Vous suivez l'équipe d'Afrique du Sud, quelle est votre analyse sur les Bafana Bafanas et sur le public sud africain ?
L'enthousiasme est fort. Il aurait suffit d'une victoire au match d'ouverture pour que le public porte les Bafanas Bafanas jusqu'aux huitièmes de finale. Maintenant, le nul encourageant contre le Mexique est de bon augure. Les supporters et les Sud Africains sont très accueillants, ils vibrent pour la Coupe du Monde. Au niveau sportif, j'ai pu remarquer une tendance : plus l'équipe en face est de qualité, plus l'Afrique du Sud hausse son niveau de jeu. Après, il y a les statistiques et la superstition : et si on regarde les dernières Coupes du Monde, l'équipe hôte se qualifie toujours pour les huitièmes de finale.
Et en ce qui concerne la Coupe du Monde en général, quels favoris ?
On oublie qu'il y a toujours des équipes surprises, et surtout l'importance de l'état de forme. C'est en cela que la préparation physique avant une telle compétition est un élément clé de la réussite. Le meilleur exemple est celui de la France lors de la Coupe du Monde 2006 : l'équipe était calibrée pour être prête à partir des huitièmes de finale, et les matchs de poule ont été très poussifs car les joueurs étaient usés physiquement. Une Coupe du Monde ne se joue pas que sur la valeur des joueurs. Après bien entendu, on retrouve les favoris classiques : le Brésil, l'Allemagne, l'Argentine ? Je mettrais une petite pièce sur les Pays-Bas plutôt que sur l'Angleterre cette année. Quant à l'Espagne, je pense qu'elle sera éliminée en demi-finale aux tirs aux buts !
Quelles sont les chances des équipes africaines ?
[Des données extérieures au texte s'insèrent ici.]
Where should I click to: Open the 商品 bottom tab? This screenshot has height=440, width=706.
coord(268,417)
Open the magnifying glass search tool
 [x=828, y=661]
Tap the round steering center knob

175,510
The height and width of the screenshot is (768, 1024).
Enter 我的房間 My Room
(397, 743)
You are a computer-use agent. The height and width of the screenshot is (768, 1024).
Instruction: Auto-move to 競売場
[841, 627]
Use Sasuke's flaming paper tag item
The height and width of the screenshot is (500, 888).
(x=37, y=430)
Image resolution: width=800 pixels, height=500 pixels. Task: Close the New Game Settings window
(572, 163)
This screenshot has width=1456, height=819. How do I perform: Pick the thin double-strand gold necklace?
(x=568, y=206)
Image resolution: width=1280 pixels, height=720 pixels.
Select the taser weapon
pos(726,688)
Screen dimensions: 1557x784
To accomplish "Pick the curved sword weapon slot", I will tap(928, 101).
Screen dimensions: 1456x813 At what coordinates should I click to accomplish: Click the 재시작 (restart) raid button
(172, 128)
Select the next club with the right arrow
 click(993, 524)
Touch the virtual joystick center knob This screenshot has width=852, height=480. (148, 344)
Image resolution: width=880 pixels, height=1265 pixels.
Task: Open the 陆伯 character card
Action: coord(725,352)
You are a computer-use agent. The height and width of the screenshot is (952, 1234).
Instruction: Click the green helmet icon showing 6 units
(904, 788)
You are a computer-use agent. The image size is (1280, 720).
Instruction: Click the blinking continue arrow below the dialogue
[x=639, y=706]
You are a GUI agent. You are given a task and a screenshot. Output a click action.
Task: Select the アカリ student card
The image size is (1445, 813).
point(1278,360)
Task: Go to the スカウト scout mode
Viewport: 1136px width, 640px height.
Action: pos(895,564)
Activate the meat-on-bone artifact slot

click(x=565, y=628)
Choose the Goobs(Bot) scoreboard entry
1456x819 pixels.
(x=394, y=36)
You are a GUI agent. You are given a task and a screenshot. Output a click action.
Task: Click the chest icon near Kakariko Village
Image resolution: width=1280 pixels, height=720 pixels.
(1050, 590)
La Côte d'Ivoire est la mieux armée si elle sort de son groupe très difficile (NDRL : Brésil, Portugal, Corée du Nord), mais je pense que ça va être compliqué pour elle. Le Cameroun a également un groupe très difficile (NDLR : Pays-Bas, Danemark, Japon). Le Ghana a le potentiel sur le papier, ils possèdent une jeune génération qui a été championne du monde des moins de 20 ans, et leur milieu de terrain Muntari ? Appiah, malgré le forfait de Michael Essien, est très solide.
Et l'Algérie ?
Cela va être difficile pour cette équipe. Mais parler de l'équipe d'Algérie qui sera à la Coupe du Monde vient à aborder une tendance évidente : de plus en plus de joueurs franco-maghrébins font le choix de jouer pour leurs pays d'origine. En regardant l'équipe d'Algérie à la Coupe du Monde, on remarque que les trois quarts jouent dans le championnat de France et sont français. Cette tendance latente risque à moyen terme d'affaiblir l'équipe de France.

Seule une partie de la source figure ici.